▶ _Task prompt_
Send back the data below exactly. Drop every picture.

▶ _Screenshot grounding data_
________

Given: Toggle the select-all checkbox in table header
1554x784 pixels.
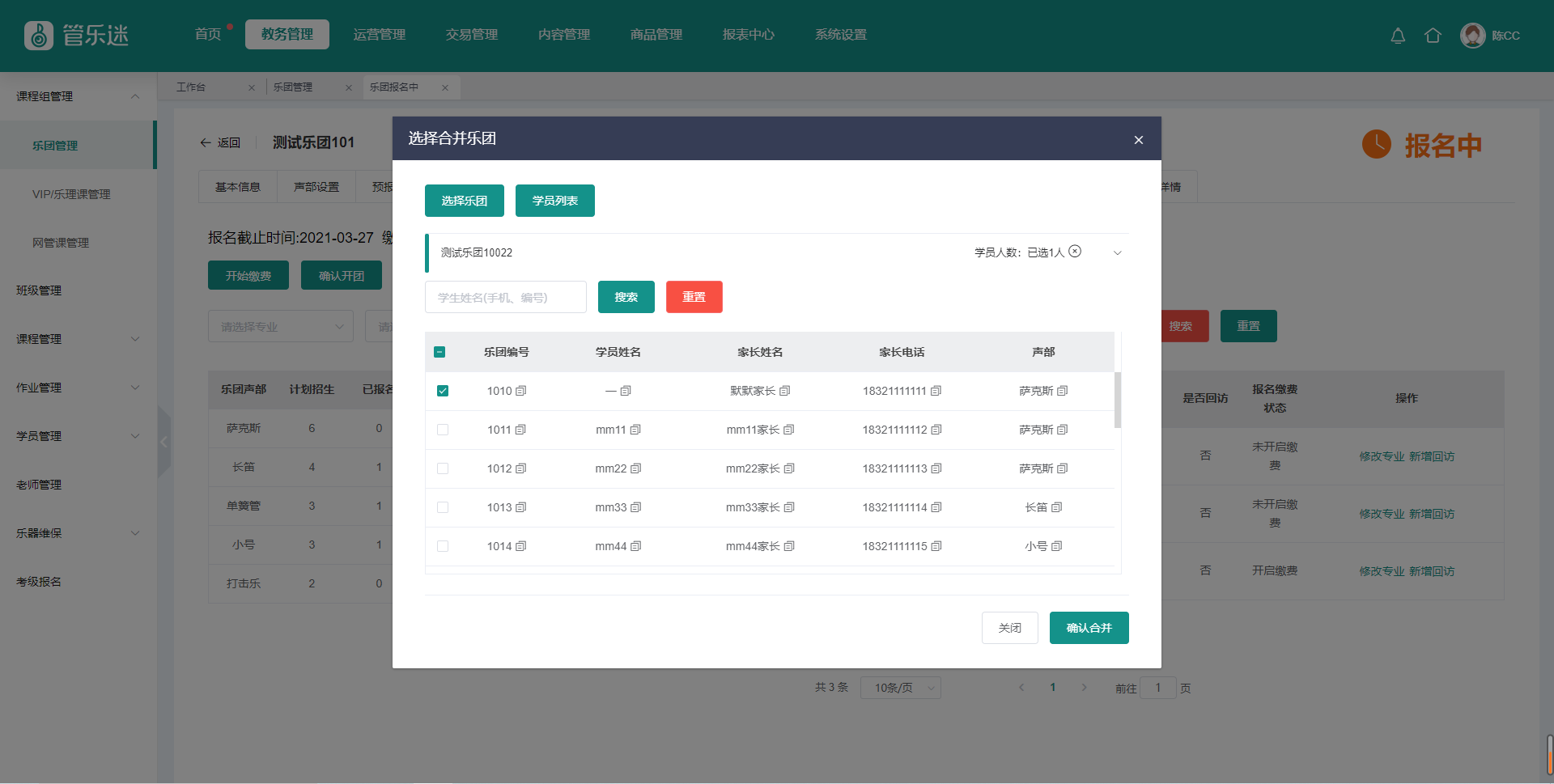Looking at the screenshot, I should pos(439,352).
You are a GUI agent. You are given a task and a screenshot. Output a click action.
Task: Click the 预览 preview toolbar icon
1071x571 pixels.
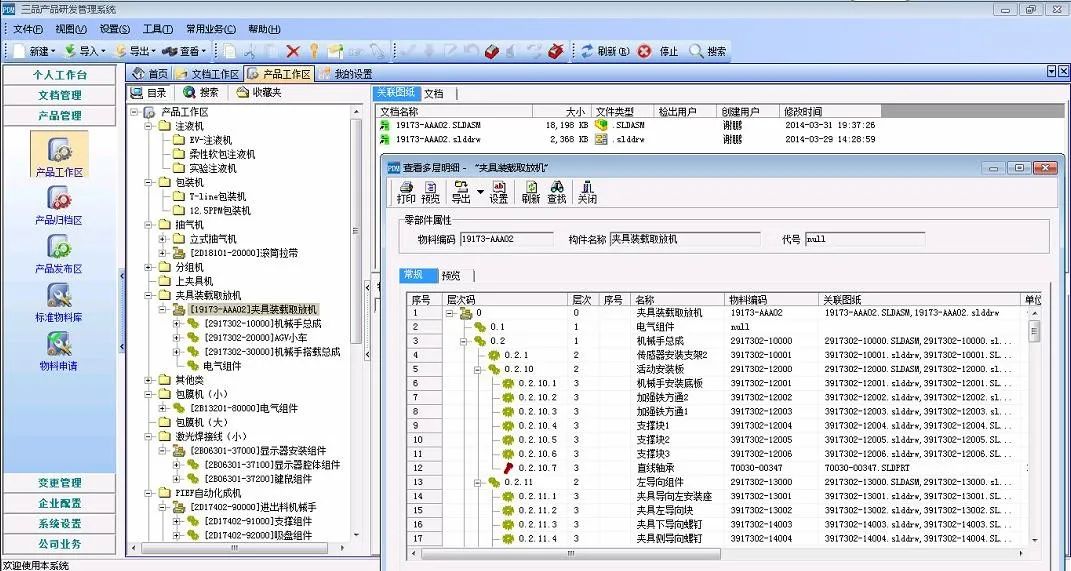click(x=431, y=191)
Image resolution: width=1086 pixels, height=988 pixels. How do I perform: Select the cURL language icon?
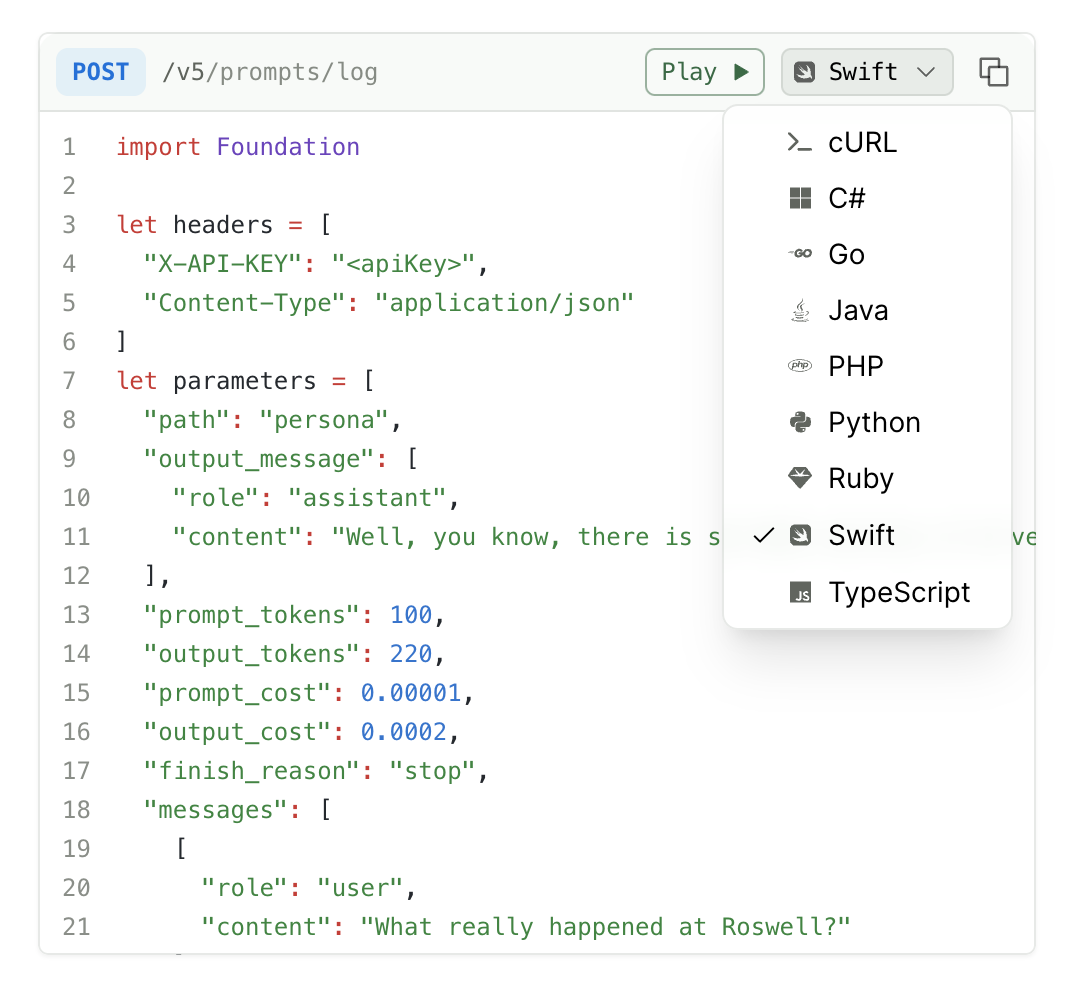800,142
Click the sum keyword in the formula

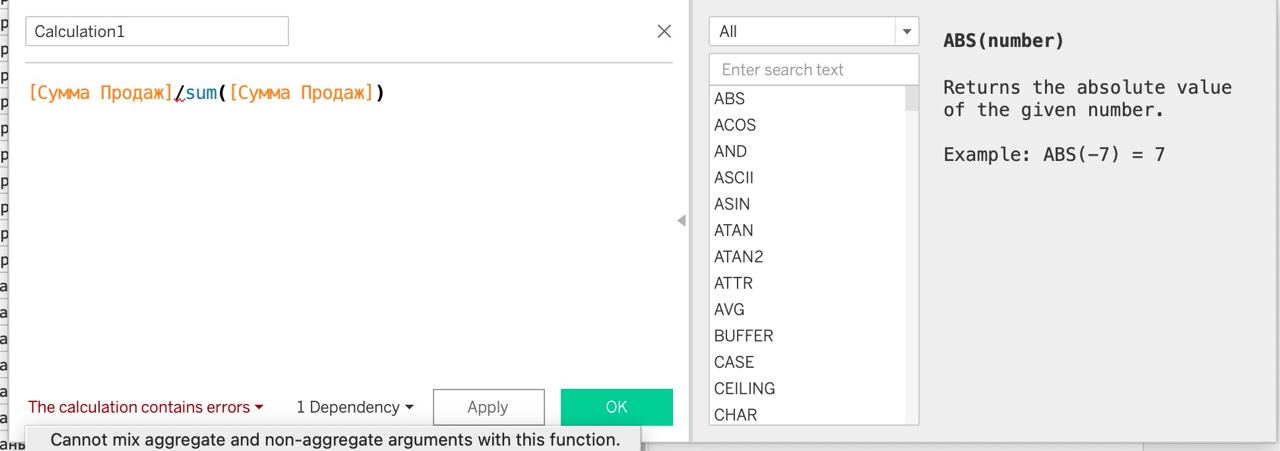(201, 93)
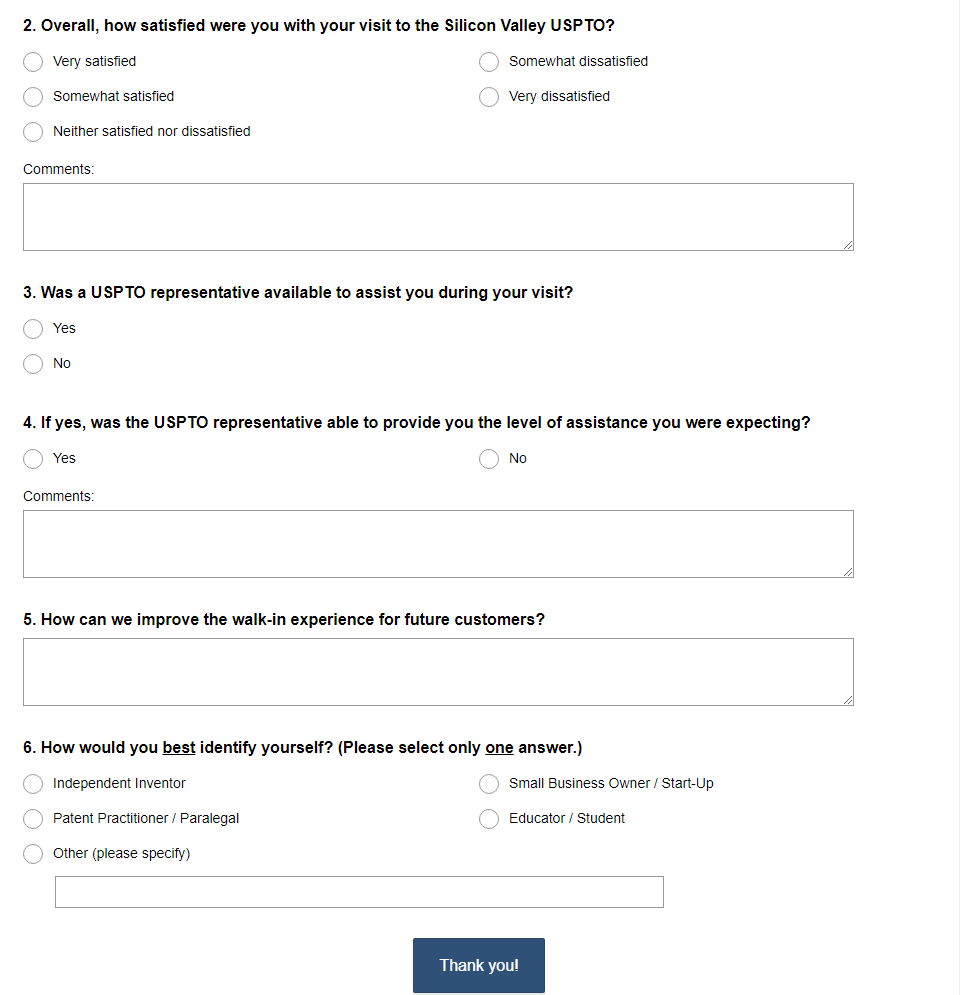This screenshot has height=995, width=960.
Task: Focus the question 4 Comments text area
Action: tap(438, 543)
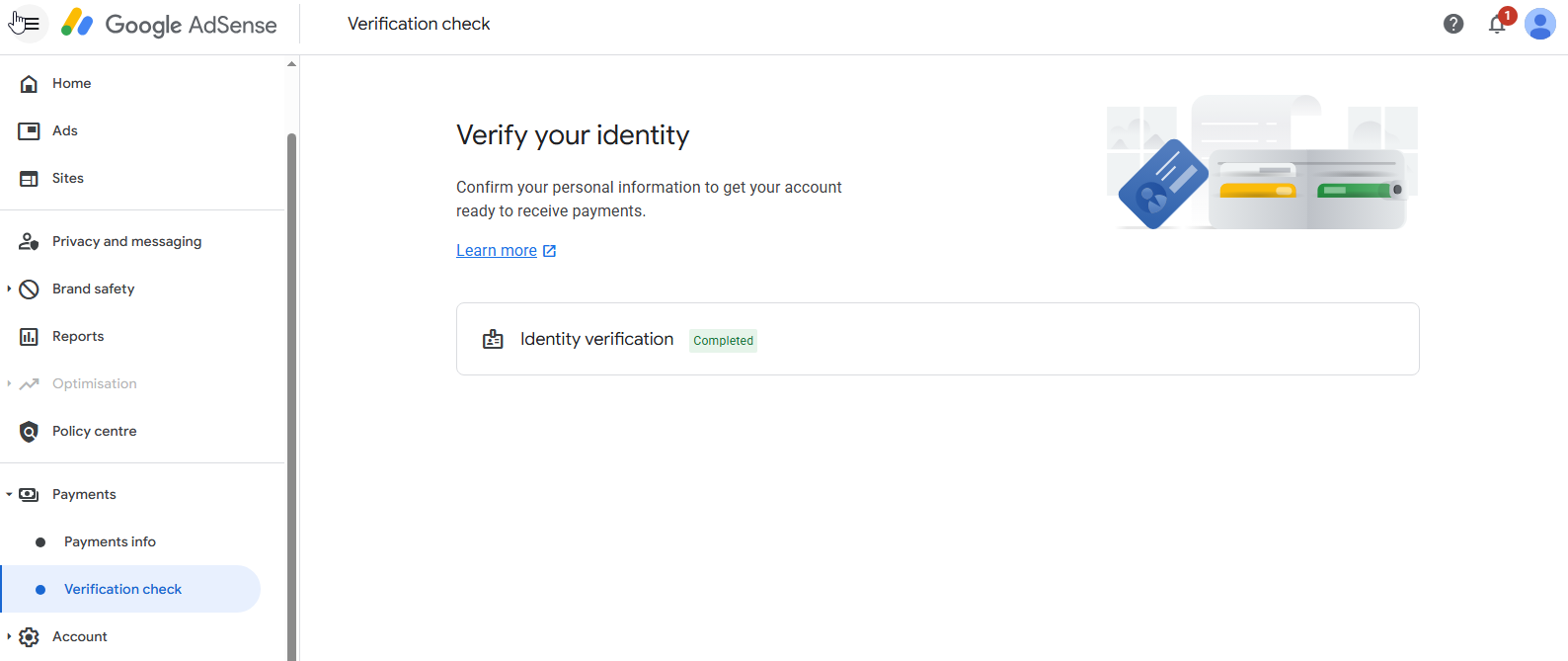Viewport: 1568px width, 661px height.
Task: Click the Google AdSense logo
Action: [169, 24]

________

▶ _Task solution_
Given: Toggle the select-all checkbox in table header
1554x784 pixels.
Looking at the screenshot, I should pos(439,352).
You are a GUI agent. You are given a task and a screenshot. Output a click action.
Task: Click the 预览 preview toolbar icon
1071x571 pixels.
click(x=431, y=191)
Image resolution: width=1086 pixels, height=988 pixels. How do I perform: Select the cURL language icon?
800,142
Click the sum keyword in the formula

(201, 93)
This screenshot has height=995, width=960.
Task: Focus the question 4 Comments text area
Action: tap(438, 543)
Viewport: 1568px width, 661px height.
Task: Click the Google AdSense logo
Action: [169, 24]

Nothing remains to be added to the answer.